Each entry must appear in the answer exactly as written.
# # #
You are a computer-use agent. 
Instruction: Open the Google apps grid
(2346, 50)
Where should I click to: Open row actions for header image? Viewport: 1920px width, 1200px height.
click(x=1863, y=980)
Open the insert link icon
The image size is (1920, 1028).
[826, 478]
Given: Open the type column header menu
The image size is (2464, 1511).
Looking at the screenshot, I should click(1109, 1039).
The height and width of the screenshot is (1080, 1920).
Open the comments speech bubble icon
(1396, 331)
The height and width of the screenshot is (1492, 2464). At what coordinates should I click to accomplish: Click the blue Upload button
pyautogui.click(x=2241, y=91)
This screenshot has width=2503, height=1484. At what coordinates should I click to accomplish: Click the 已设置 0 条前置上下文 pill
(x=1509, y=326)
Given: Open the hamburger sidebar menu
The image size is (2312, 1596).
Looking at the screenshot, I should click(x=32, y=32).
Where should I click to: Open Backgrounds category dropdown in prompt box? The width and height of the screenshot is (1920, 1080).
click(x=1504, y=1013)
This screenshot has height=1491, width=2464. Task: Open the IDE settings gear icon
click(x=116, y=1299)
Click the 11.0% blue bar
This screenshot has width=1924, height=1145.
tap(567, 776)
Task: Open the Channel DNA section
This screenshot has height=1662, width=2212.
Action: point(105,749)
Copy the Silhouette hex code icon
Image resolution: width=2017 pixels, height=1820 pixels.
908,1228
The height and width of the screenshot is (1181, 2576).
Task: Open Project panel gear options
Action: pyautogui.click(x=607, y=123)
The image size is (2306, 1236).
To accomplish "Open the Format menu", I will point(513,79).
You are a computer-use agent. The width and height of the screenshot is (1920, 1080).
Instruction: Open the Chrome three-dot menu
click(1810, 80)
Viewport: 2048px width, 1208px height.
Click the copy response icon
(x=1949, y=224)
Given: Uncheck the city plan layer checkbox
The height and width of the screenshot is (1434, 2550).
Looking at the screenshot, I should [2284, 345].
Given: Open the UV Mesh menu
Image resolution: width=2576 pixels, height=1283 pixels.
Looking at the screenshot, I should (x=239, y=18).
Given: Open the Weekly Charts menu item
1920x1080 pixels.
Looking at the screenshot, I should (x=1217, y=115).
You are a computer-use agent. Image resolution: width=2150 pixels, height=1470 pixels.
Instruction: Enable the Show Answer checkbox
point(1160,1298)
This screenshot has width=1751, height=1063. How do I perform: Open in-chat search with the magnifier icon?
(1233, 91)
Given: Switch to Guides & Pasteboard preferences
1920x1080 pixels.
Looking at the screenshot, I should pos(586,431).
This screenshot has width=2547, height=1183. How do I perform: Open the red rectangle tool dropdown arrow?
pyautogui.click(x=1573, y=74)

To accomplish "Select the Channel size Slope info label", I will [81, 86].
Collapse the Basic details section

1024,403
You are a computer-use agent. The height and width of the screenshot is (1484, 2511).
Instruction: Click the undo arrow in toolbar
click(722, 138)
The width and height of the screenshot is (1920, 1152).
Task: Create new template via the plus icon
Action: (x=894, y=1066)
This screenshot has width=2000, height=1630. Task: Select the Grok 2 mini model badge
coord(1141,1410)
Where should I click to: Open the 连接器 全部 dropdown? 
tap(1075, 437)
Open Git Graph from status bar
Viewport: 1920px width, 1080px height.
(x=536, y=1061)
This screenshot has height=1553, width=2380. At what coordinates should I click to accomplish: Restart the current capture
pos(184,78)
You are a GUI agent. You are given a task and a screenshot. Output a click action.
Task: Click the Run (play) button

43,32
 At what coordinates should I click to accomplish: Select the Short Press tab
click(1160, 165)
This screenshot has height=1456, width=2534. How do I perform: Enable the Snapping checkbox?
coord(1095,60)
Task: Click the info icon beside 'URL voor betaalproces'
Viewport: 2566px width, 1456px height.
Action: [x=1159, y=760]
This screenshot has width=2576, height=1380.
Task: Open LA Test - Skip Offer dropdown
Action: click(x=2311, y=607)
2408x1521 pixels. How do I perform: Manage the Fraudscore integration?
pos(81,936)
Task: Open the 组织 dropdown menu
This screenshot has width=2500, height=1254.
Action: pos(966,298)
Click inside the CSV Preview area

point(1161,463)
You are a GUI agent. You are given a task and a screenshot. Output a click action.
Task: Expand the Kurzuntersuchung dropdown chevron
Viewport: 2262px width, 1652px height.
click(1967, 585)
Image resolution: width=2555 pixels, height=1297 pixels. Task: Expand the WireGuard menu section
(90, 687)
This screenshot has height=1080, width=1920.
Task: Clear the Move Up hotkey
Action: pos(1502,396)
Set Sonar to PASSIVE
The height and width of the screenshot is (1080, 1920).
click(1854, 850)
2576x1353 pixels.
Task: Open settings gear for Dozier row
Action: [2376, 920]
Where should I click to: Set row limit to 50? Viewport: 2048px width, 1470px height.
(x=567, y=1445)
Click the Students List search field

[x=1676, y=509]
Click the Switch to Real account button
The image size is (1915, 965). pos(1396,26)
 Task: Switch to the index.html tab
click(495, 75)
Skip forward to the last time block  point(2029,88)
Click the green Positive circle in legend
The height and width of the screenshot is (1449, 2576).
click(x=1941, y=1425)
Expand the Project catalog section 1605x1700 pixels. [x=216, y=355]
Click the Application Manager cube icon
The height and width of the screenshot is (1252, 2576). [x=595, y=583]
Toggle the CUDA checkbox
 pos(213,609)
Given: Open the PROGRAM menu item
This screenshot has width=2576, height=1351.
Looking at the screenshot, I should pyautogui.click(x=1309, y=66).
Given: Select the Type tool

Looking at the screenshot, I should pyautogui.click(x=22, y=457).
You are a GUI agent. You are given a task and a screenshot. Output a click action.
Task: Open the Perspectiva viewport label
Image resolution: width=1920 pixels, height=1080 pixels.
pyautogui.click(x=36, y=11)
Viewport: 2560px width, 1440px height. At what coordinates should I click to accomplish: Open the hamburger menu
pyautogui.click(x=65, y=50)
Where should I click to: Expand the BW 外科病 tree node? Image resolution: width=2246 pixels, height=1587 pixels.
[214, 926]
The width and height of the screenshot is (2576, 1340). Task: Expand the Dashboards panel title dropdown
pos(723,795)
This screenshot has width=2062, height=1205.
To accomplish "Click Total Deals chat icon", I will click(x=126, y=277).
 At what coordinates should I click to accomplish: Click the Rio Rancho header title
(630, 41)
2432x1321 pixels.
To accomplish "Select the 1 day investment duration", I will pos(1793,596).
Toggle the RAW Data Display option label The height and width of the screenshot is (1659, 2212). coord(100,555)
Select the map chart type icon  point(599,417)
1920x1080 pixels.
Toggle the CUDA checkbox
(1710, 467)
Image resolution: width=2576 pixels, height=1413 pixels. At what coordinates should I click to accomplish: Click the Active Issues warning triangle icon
# # #
◆ Exercise result ◆
You are a computer-use agent. 
Instruction: Open the Google apps grid
(2346, 50)
Where should I click to: Open row actions for header image? Viewport: 1920px width, 1200px height.
click(x=1863, y=980)
Open the insert link icon
The image size is (1920, 1028).
[826, 478]
Given: Open the type column header menu
The image size is (2464, 1511).
Looking at the screenshot, I should click(1109, 1039).
The height and width of the screenshot is (1080, 1920).
Open the comments speech bubble icon
(1396, 331)
The height and width of the screenshot is (1492, 2464). At what coordinates should I click to accomplish: Click the blue Upload button
pyautogui.click(x=2241, y=91)
This screenshot has width=2503, height=1484. At what coordinates should I click to accomplish: Click the 已设置 0 条前置上下文 pill
(x=1509, y=326)
Given: Open the hamburger sidebar menu
The image size is (2312, 1596).
Looking at the screenshot, I should click(x=32, y=32).
Where should I click to: Open Backgrounds category dropdown in prompt box? The width and height of the screenshot is (1920, 1080).
click(x=1504, y=1013)
This screenshot has height=1491, width=2464. Task: Open the IDE settings gear icon
click(x=116, y=1299)
Click the 11.0% blue bar
This screenshot has width=1924, height=1145.
tap(567, 776)
Task: Open the Channel DNA section
This screenshot has height=1662, width=2212.
Action: point(105,749)
Copy the Silhouette hex code icon
Image resolution: width=2017 pixels, height=1820 pixels.
908,1228
The height and width of the screenshot is (1181, 2576).
Task: Open Project panel gear options
Action: pyautogui.click(x=607, y=123)
The image size is (2306, 1236).
To accomplish "Open the Format menu", I will point(513,79).
You are a computer-use agent. The width and height of the screenshot is (1920, 1080).
Instruction: Open the Chrome three-dot menu
click(1810, 80)
Viewport: 2048px width, 1208px height.
Click the copy response icon
(x=1949, y=224)
Given: Uncheck the city plan layer checkbox
The height and width of the screenshot is (1434, 2550).
Looking at the screenshot, I should [2284, 345].
Given: Open the UV Mesh menu
Image resolution: width=2576 pixels, height=1283 pixels.
Looking at the screenshot, I should (x=239, y=18).
Given: Open the Weekly Charts menu item
1920x1080 pixels.
Looking at the screenshot, I should (x=1217, y=115).
You are a computer-use agent. Image resolution: width=2150 pixels, height=1470 pixels.
Instruction: Enable the Show Answer checkbox
point(1160,1298)
This screenshot has width=1751, height=1063. How do I perform: Open in-chat search with the magnifier icon?
(1233, 91)
Given: Switch to Guides & Pasteboard preferences
1920x1080 pixels.
Looking at the screenshot, I should pos(586,431).
This screenshot has width=2547, height=1183. How do I perform: Open the red rectangle tool dropdown arrow?
pyautogui.click(x=1573, y=74)

To accomplish "Select the Channel size Slope info label", I will [81, 86].
Collapse the Basic details section

1024,403
You are a computer-use agent. The height and width of the screenshot is (1484, 2511).
Instruction: Click the undo arrow in toolbar
click(722, 138)
The width and height of the screenshot is (1920, 1152).
Task: Create new template via the plus icon
Action: (x=894, y=1066)
This screenshot has width=2000, height=1630. Task: Select the Grok 2 mini model badge
coord(1141,1410)
Where should I click to: Open the 连接器 全部 dropdown? 
tap(1075, 437)
Open Git Graph from status bar
Viewport: 1920px width, 1080px height.
(x=536, y=1061)
This screenshot has height=1553, width=2380. At what coordinates should I click to accomplish: Restart the current capture
pos(184,78)
You are a GUI agent. You are given a task and a screenshot. Output a click action.
Task: Click the Run (play) button

43,32
 At what coordinates should I click to accomplish: Select the Short Press tab
click(1160, 165)
This screenshot has height=1456, width=2534. How do I perform: Enable the Snapping checkbox?
coord(1095,60)
Task: Click the info icon beside 'URL voor betaalproces'
Viewport: 2566px width, 1456px height.
Action: [x=1159, y=760]
This screenshot has width=2576, height=1380.
Task: Open LA Test - Skip Offer dropdown
Action: click(x=2311, y=607)
2408x1521 pixels. How do I perform: Manage the Fraudscore integration?
pos(81,936)
Task: Open the 组织 dropdown menu
This screenshot has width=2500, height=1254.
Action: pos(966,298)
Click inside the CSV Preview area

point(1161,463)
You are a GUI agent. You are given a task and a screenshot. Output a click action.
Task: Expand the Kurzuntersuchung dropdown chevron
Viewport: 2262px width, 1652px height.
click(1967, 585)
Image resolution: width=2555 pixels, height=1297 pixels. Task: Expand the WireGuard menu section
(90, 687)
This screenshot has height=1080, width=1920.
Task: Clear the Move Up hotkey
Action: pos(1502,396)
Set Sonar to PASSIVE
The height and width of the screenshot is (1080, 1920).
click(1854, 850)
2576x1353 pixels.
Task: Open settings gear for Dozier row
Action: [2376, 920]
Where should I click to: Set row limit to 50? Viewport: 2048px width, 1470px height.
(x=567, y=1445)
Click the Students List search field

[x=1676, y=509]
Click the Switch to Real account button
The image size is (1915, 965). pos(1396,26)
 Task: Switch to the index.html tab
click(495, 75)
Skip forward to the last time block  point(2029,88)
Click the green Positive circle in legend
The height and width of the screenshot is (1449, 2576).
click(x=1941, y=1425)
Expand the Project catalog section 1605x1700 pixels. [x=216, y=355]
Click the Application Manager cube icon
The height and width of the screenshot is (1252, 2576). [x=595, y=583]
Toggle the CUDA checkbox
 pos(213,609)
Given: Open the PROGRAM menu item
This screenshot has width=2576, height=1351.
Looking at the screenshot, I should pyautogui.click(x=1309, y=66).
Given: Select the Type tool

Looking at the screenshot, I should pyautogui.click(x=22, y=457).
You are a GUI agent. You are given a task and a screenshot. Output a click action.
Task: Open the Perspectiva viewport label
Image resolution: width=1920 pixels, height=1080 pixels.
pyautogui.click(x=36, y=11)
Viewport: 2560px width, 1440px height. At what coordinates should I click to accomplish: Open the hamburger menu
pyautogui.click(x=65, y=50)
Where should I click to: Expand the BW 外科病 tree node? Image resolution: width=2246 pixels, height=1587 pixels.
[214, 926]
The width and height of the screenshot is (2576, 1340). Task: Expand the Dashboards panel title dropdown
pos(723,795)
This screenshot has width=2062, height=1205.
To accomplish "Click Total Deals chat icon", I will click(x=126, y=277).
 At what coordinates should I click to accomplish: Click the Rio Rancho header title
(630, 41)
2432x1321 pixels.
To accomplish "Select the 1 day investment duration", I will pos(1793,596).
Toggle the RAW Data Display option label The height and width of the screenshot is (1659, 2212). coord(100,555)
Select the map chart type icon  point(599,417)
1920x1080 pixels.
Toggle the CUDA checkbox
(1710, 467)
Image resolution: width=2576 pixels, height=1413 pixels. At what coordinates should I click to accomplish: Click the Active Issues warning triangle icon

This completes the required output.